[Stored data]
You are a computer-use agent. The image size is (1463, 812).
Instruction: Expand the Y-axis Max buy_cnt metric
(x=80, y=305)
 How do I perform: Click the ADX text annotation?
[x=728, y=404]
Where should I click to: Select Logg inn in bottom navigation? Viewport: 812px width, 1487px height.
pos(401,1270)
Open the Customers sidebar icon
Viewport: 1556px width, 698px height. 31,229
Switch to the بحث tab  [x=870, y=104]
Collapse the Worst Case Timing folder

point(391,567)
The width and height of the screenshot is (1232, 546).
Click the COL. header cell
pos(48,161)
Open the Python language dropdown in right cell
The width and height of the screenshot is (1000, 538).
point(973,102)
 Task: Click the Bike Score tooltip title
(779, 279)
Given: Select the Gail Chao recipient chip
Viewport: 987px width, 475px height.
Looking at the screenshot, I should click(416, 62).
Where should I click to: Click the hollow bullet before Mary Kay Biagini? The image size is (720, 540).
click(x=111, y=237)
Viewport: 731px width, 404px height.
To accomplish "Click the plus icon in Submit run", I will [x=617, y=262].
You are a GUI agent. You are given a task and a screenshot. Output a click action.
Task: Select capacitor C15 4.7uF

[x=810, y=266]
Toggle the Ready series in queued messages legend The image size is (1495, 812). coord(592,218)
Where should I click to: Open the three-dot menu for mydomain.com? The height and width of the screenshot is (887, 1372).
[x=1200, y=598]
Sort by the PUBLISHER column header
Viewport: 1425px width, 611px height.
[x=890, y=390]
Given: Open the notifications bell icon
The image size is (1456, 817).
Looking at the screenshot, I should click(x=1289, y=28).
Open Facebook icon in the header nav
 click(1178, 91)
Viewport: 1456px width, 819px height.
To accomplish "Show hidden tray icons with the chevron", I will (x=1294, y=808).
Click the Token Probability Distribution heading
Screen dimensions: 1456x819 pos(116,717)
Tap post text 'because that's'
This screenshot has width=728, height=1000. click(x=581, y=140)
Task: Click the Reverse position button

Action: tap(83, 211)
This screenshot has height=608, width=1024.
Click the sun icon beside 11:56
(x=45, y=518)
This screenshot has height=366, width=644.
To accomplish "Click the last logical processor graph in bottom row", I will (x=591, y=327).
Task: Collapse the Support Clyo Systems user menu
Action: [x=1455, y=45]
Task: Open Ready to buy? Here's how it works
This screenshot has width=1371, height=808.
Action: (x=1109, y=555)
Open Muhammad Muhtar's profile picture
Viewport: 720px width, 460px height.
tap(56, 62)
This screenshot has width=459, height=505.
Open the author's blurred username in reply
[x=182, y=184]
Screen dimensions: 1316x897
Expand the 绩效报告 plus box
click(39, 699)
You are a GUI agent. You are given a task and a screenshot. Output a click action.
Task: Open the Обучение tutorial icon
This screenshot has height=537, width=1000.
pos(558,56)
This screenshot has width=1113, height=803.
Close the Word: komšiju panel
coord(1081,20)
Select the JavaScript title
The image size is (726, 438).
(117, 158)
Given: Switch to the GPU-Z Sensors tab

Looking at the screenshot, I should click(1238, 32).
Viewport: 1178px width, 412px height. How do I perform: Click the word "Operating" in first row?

### Stated problem
Rewrite all of the records, substituting "Which point should be clicked to:" for each occurrence of "Where should I click to:" and keeping everything else the same.

### Correct result
You are a computer-use agent. The image size is (1463, 812).
Instruction: Expand the Y-axis Max buy_cnt metric
(x=80, y=305)
 How do I perform: Click the ADX text annotation?
[x=728, y=404]
Which point should be clicked to: Select Logg inn in bottom navigation? Viewport: 812px width, 1487px height.
pos(401,1270)
Open the Customers sidebar icon
Viewport: 1556px width, 698px height. 31,229
Switch to the بحث tab  [x=870, y=104]
Collapse the Worst Case Timing folder

point(391,567)
The width and height of the screenshot is (1232, 546).
Click the COL. header cell
pos(48,161)
Open the Python language dropdown in right cell
The width and height of the screenshot is (1000, 538).
point(973,102)
 Task: Click the Bike Score tooltip title
(779, 279)
Given: Select the Gail Chao recipient chip
Viewport: 987px width, 475px height.
Looking at the screenshot, I should click(416, 62).
Which point should be clicked to: Click the hollow bullet before Mary Kay Biagini? The image size is (720, 540).
click(x=111, y=237)
Viewport: 731px width, 404px height.
To accomplish "Click the plus icon in Submit run", I will [x=617, y=262].
You are a GUI agent. You are given a task and a screenshot. Output a click action.
Task: Select capacitor C15 4.7uF

[x=810, y=266]
Toggle the Ready series in queued messages legend The image size is (1495, 812). coord(592,218)
Which point should be clicked to: Open the three-dot menu for mydomain.com? The height and width of the screenshot is (887, 1372).
[x=1200, y=598]
Sort by the PUBLISHER column header
Viewport: 1425px width, 611px height.
[x=890, y=390]
Given: Open the notifications bell icon
The image size is (1456, 817).
Looking at the screenshot, I should click(x=1289, y=28).
Open Facebook icon in the header nav
 click(1178, 91)
Viewport: 1456px width, 819px height.
To accomplish "Show hidden tray icons with the chevron", I will (x=1294, y=808).
Click the Token Probability Distribution heading
Screen dimensions: 1456x819 pos(116,717)
Tap post text 'because that's'
This screenshot has width=728, height=1000. click(x=581, y=140)
Task: Click the Reverse position button

Action: tap(83, 211)
This screenshot has height=608, width=1024.
Click the sun icon beside 11:56
(x=45, y=518)
This screenshot has height=366, width=644.
To accomplish "Click the last logical processor graph in bottom row", I will (x=591, y=327).
Task: Collapse the Support Clyo Systems user menu
Action: [x=1455, y=45]
Task: Open Ready to buy? Here's how it works
This screenshot has width=1371, height=808.
Action: (x=1109, y=555)
Open Muhammad Muhtar's profile picture
Viewport: 720px width, 460px height.
tap(56, 62)
This screenshot has width=459, height=505.
Open the author's blurred username in reply
[x=182, y=184]
Screen dimensions: 1316x897
Expand the 绩效报告 plus box
click(39, 699)
You are a GUI agent. You are given a task and a screenshot. Output a click action.
Task: Open the Обучение tutorial icon
This screenshot has height=537, width=1000.
pos(558,56)
This screenshot has width=1113, height=803.
Close the Word: komšiju panel
coord(1081,20)
Select the JavaScript title
The image size is (726, 438).
(117, 158)
Given: Switch to the GPU-Z Sensors tab

Looking at the screenshot, I should click(1238, 32).
Viewport: 1178px width, 412px height. How do I perform: Click the word "Operating" in first row?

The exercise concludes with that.